(EXERCISE BRIEF): The number of lines holding "agent" in the listing below is all you should give.

(RECORD EXTRACTS):
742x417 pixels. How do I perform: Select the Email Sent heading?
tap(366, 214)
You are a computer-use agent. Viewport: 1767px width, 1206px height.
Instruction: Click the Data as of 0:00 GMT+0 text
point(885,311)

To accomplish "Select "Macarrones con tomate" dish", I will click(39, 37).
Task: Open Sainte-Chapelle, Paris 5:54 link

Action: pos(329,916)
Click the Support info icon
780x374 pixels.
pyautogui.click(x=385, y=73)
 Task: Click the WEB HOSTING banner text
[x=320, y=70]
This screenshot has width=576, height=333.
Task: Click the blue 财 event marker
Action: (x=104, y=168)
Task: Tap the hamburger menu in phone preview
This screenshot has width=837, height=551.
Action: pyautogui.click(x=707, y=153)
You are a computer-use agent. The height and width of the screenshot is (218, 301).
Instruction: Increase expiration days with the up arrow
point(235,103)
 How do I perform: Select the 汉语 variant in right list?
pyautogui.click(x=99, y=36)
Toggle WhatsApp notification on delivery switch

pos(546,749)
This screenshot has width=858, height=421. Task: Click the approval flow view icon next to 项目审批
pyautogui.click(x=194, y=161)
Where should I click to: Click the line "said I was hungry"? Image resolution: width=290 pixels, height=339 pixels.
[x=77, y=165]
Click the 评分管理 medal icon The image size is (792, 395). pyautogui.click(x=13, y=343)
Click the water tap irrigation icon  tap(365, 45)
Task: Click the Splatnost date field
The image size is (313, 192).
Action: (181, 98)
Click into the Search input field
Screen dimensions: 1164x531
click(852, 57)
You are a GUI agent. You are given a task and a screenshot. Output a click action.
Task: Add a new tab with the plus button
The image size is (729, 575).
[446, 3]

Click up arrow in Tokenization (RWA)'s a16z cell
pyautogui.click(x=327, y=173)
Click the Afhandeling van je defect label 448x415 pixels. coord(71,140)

(RESPONSE FOR THIS EXERCISE): 3